Shanti Nilayam () is a 1969 Indian Tamil-language film, produced and directed by G. S. Mani. It stars Gemini Ganesan and Kanchana, with Nagesh, Vijaya Lalitha, Pandari Bai, K. Balaji and V. S. Raghavan in supporting roles. The film won the National Film Award for Best Cinematography for Marcus Bartley. It is a remake of the 1968 Kannada film Bedi Bandavalu which was inspired by the 1847 novel Jane Eyre by Charlotte Brontë.

Plot 
Malathi, after losing her parents, lives with her aunt who tortures and treats her like a servant. One day she is dumped in a waste materials facility and she falls sick. Doctor Vijayan, who comes to treat her, sympathises and admits her in a private school-cum-hostel for orphans. Malathi grows up into a young lady and becomes a teacher in the same school.

Baskar, a rich estate owner, lives in Shanthi Nilayam with his older brother Sekar's children (four daughters and a son) and is finding it difficult to bring them up as they are very naughty and the hired governess runs away every time. His cousin Ramu and his mother live in the estate too. Baskar conveys his need to Dr. Vijayan who convinces Malathi to accept the governess job. Initially, the children do not accept Malathi, but her understanding and matured nature soon wins them over. Baskar appreciates her work.

Strange things happen in the house: Pappamma, the servant maid laughs and walks at midnight with a candle, Balu visits Baskar regularly for money. Malathi suspects something wrong in the house. She learns that one of the children, Geetha, an innocent loves Ramu. One night Baskar's coat catches fire and Malathi douses it.
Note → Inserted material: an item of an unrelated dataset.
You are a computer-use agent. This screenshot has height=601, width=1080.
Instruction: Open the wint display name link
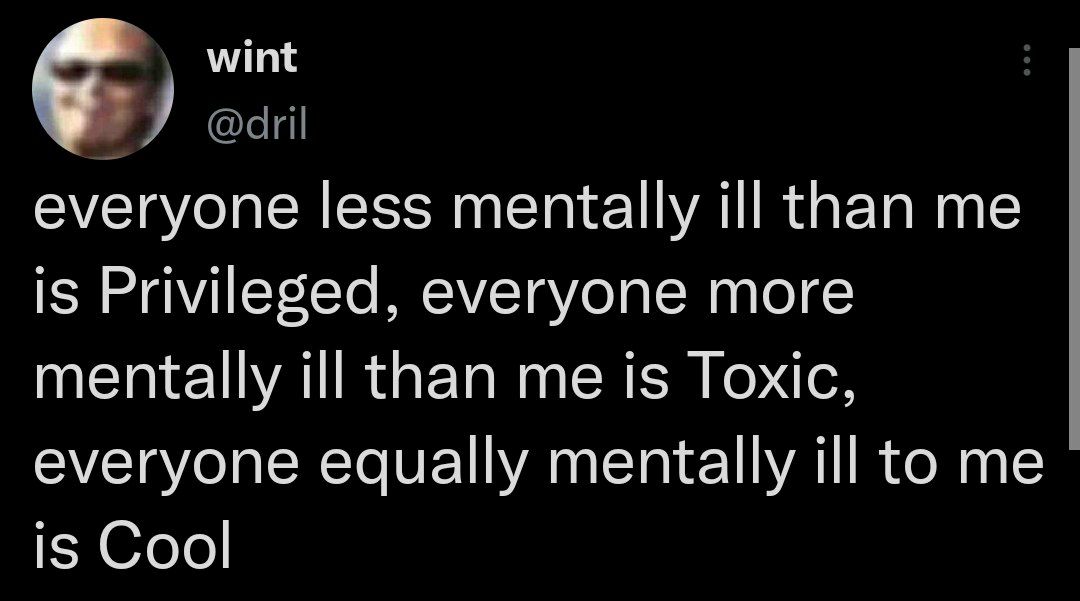[252, 58]
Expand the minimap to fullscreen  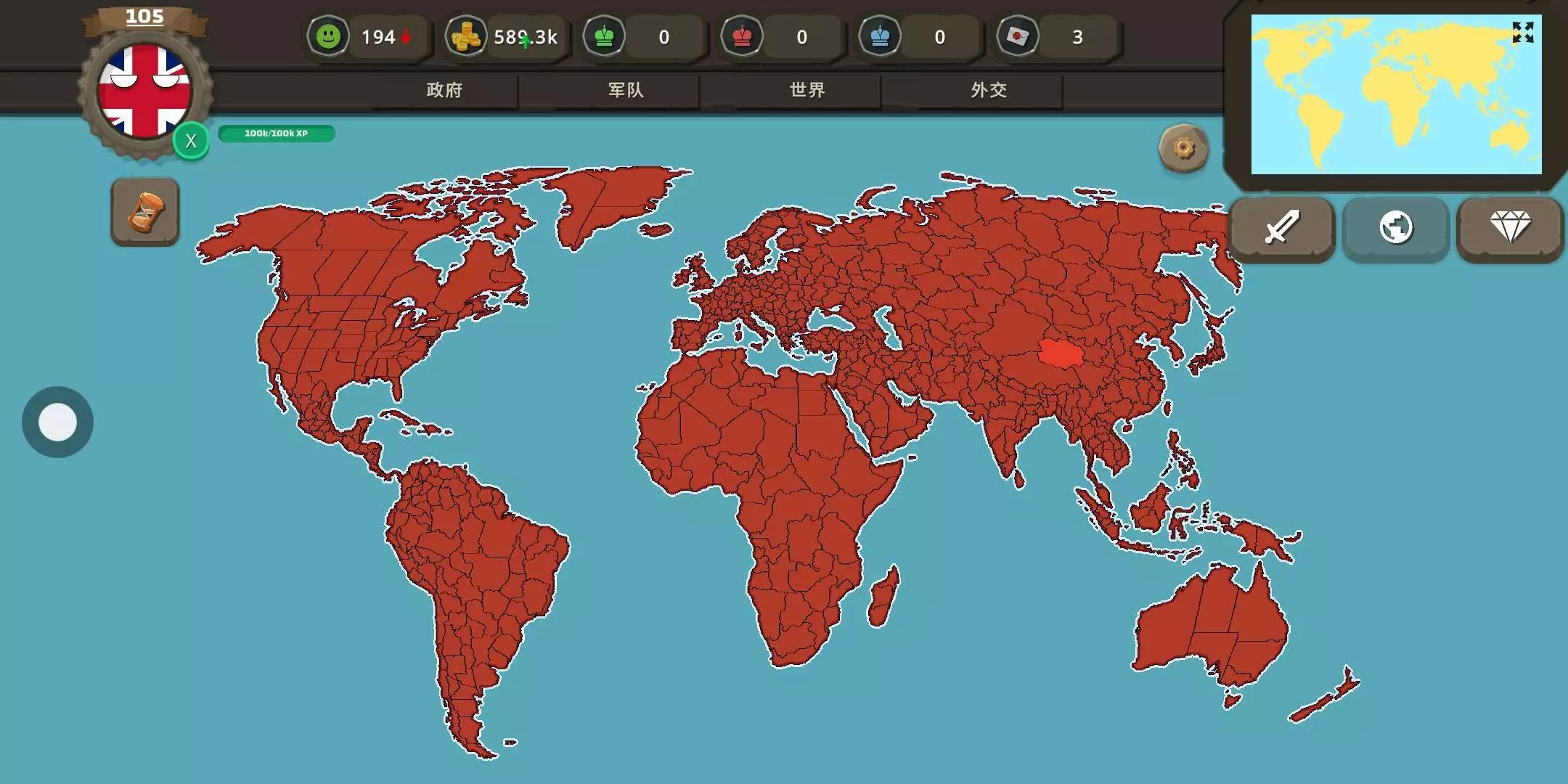pos(1522,33)
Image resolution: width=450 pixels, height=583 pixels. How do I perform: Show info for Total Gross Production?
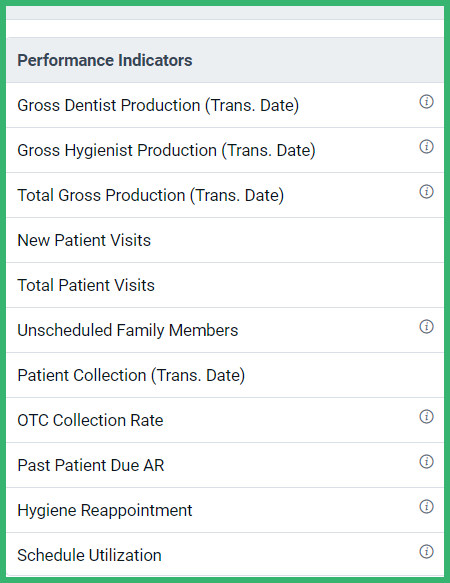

She demands to know why Baskar looks like he has lost something, but he does not reply. Balu comes again and Baskar gives him money and tells him that he will not give him any more.

Baskar's family friend, Parvatham arrives with her husband and daughter Sheela. Parvatham suggests the marriage of Baskar and Sheela and Malathi is upset hearing this. Malathi's aunt, with her daughters Saradha and Sumathi, arrives there after having fallen in their lives. Ramu's mother accepts them and they stay with Malathi. Sheela and her mother treat Malathi and her relatives badly. They spread rumours about Malathi, and Baskar shouts at Malathi to behave properly like an educated person. Malathi feels that even Baskar is treating her like a servant and decides to leave the house. However, Ramu stops her and states the children's needs and she stays back. Baskar understands Malathi's commitment to the family and expresses his love for her. Sheela overhears this and shouts at Malathi for snatching away Baskar. Baskar asks Sheela and her family to leave. The children are happy about Malathi and Baskar uniting. Baskar schedules their wedding for the following Friday. One day, Malathi sees Balu with bloodstains and demands an explanation from Baskar who promises to reveal everything soon.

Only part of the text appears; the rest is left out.